- Education: Manhattanville College (BA). Columbia University (JD) London School of Economics and Political Science (LLM, PhD)
- Occupations: Lawyer, Prosecutor
- Known for: Lead Prosecutor at ICTY (The Hague)
- Awards: Truman Scholarship

= Daryl Mundis =

American lawyer

Daryl A. Mundis served as a Senior Trial Attorney at The Hague as a lead prosecutor at the International Criminal Tribunal for the former Yugoslavia.

==Education==
Mundis received his undergraduate degree from Manhattanville College in 1988. While at Manhattanville, Mundis was awarded a Truman Scholarship in his junior year.

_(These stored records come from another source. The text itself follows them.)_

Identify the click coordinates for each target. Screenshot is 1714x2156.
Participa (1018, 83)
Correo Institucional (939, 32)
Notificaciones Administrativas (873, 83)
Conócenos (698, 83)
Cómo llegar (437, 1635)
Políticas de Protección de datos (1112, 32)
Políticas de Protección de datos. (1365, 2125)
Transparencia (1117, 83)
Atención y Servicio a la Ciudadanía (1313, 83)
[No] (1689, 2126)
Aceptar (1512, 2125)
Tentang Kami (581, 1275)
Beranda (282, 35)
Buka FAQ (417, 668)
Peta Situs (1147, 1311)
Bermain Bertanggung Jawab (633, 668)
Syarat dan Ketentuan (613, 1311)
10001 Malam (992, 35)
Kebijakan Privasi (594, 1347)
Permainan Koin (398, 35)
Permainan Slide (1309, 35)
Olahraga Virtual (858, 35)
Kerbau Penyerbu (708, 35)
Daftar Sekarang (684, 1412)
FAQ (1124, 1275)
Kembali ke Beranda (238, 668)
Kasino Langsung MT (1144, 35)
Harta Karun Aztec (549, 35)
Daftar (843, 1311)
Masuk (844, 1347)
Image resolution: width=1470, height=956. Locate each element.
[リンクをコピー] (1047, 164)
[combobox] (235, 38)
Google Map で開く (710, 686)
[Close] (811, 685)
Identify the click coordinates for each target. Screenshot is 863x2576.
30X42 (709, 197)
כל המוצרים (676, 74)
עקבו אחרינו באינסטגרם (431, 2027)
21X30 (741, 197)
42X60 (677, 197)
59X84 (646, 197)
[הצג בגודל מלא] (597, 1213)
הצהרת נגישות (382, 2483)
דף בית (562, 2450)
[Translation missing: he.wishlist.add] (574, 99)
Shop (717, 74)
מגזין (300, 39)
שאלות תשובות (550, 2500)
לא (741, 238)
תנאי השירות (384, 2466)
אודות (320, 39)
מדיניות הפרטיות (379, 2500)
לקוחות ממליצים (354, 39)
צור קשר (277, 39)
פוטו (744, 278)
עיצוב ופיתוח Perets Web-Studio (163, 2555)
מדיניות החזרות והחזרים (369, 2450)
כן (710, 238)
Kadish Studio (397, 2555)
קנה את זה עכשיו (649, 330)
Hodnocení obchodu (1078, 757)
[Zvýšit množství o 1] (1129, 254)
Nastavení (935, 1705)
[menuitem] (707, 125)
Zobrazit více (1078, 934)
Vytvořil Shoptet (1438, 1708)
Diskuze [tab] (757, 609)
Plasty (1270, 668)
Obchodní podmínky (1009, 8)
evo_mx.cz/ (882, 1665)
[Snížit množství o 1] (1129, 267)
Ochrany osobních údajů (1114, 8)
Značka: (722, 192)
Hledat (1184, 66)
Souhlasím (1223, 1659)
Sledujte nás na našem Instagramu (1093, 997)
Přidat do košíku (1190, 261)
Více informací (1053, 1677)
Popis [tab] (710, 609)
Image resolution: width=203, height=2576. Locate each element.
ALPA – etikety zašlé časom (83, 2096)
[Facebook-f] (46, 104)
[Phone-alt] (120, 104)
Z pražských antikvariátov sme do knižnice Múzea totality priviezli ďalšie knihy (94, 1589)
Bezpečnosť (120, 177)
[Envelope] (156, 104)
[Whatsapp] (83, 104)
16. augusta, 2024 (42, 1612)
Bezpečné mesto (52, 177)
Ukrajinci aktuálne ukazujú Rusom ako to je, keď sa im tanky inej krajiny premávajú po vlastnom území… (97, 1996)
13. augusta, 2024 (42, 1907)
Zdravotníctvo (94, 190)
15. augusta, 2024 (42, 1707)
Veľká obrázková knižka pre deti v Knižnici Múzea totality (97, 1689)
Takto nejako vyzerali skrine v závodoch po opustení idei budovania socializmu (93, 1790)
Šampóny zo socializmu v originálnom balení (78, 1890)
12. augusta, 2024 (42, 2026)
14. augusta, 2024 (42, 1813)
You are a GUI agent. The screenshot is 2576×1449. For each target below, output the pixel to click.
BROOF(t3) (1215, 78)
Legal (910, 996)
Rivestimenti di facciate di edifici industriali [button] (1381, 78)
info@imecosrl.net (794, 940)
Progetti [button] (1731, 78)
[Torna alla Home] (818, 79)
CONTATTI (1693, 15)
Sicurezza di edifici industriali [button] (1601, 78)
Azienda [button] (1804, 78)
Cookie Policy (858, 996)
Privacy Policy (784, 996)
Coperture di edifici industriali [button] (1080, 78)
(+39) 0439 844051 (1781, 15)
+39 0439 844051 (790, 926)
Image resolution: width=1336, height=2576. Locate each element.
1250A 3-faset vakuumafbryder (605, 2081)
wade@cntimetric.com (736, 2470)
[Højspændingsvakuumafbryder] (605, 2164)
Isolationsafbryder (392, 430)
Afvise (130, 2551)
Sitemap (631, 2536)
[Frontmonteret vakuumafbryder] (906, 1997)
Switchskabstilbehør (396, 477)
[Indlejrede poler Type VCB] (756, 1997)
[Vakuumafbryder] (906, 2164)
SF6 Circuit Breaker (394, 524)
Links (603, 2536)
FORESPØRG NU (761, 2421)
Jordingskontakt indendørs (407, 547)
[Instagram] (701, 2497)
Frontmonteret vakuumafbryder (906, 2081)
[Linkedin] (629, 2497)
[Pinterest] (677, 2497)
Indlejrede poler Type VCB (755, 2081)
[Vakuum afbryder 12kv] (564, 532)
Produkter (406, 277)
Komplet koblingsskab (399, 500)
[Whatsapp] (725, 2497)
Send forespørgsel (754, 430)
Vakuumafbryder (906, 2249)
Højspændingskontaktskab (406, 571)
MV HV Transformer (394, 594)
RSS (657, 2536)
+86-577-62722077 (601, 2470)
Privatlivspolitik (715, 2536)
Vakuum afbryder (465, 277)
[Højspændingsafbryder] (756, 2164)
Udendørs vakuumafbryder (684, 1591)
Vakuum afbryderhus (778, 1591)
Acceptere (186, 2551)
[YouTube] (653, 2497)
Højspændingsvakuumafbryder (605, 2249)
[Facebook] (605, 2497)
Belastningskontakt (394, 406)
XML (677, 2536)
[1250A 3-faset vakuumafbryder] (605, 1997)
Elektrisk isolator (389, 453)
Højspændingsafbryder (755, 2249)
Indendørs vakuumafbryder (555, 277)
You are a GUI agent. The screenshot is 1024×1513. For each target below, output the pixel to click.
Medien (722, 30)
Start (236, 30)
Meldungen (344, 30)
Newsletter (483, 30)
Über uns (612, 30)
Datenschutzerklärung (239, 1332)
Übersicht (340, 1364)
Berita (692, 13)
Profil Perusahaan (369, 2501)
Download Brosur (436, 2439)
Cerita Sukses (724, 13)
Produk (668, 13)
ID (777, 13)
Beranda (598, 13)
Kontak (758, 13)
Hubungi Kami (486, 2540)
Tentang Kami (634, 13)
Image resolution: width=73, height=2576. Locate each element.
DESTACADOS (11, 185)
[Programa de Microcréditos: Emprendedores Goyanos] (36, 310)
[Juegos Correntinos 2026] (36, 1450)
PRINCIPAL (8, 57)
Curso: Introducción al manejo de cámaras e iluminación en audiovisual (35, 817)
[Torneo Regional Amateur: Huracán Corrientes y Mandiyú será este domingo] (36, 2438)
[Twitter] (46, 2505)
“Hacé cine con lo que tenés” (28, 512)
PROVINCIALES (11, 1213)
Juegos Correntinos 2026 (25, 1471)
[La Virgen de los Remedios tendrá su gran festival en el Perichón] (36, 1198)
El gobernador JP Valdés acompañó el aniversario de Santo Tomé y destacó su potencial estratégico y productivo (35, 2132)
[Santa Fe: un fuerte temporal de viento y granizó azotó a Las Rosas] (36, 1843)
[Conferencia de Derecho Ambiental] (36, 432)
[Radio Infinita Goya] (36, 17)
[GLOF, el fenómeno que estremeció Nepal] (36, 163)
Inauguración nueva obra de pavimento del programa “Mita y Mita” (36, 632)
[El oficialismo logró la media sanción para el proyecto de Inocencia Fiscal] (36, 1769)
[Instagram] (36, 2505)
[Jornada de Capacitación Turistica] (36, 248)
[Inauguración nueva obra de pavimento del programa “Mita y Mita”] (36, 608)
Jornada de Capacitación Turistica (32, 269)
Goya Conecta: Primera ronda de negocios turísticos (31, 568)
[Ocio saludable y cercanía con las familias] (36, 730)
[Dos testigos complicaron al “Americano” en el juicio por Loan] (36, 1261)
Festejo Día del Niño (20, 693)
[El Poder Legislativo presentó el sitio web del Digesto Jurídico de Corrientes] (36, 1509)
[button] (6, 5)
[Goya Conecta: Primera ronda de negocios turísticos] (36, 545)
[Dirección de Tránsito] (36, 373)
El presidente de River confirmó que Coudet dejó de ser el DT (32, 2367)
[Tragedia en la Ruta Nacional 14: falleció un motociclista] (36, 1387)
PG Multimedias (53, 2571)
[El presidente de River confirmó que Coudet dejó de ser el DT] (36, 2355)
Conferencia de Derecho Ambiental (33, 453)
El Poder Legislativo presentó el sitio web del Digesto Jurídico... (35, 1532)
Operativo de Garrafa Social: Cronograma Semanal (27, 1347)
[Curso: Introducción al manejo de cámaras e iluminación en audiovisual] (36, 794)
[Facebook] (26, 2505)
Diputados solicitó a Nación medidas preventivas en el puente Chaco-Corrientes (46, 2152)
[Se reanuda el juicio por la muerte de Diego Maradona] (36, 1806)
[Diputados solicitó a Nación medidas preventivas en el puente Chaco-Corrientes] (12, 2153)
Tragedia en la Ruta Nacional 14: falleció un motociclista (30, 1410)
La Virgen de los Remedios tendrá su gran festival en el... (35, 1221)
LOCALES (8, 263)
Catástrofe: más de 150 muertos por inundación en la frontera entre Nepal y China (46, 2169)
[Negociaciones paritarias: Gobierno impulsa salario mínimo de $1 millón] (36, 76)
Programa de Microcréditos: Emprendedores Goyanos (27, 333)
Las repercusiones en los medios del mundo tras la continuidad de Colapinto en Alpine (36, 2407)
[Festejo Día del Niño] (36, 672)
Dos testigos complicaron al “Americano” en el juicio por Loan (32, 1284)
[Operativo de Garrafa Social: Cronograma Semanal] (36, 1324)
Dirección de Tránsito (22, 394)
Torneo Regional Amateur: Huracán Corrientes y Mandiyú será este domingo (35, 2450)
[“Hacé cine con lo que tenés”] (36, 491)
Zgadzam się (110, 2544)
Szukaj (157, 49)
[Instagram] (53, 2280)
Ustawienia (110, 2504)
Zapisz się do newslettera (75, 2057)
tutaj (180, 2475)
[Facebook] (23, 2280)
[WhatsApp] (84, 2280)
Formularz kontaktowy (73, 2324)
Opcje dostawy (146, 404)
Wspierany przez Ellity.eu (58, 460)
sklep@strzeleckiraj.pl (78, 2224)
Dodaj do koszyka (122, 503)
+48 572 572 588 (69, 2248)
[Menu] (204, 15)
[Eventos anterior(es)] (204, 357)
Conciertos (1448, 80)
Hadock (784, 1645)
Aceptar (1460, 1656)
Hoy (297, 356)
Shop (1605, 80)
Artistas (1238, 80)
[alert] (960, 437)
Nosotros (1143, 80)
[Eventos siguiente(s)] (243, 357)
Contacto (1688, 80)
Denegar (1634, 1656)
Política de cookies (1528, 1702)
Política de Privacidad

Following graduation, Mundis attended Columbia University, where he received a Juris Doctor degree in 1992. Mundis earned his LLM in 1998 and his PhD from the London School of Economics and Political Science in 2008. His doctoral thesis, written under the supervision of Christopher Greenwood was entitled The law of naval exclusion zones.

==Career==
After law school, Mundis was commissioned as an officer in the United States Navy, where he served as a Judge Advocate General for five years before working in The Hague. From 1998 to 2009 he worked for the International Criminal Tribunal for the former Yugoslavia. From 2009 to 2021, he worked for the Special Tribunal for Lebanon, retiring from the United Nations as an Assistant Secretary-General.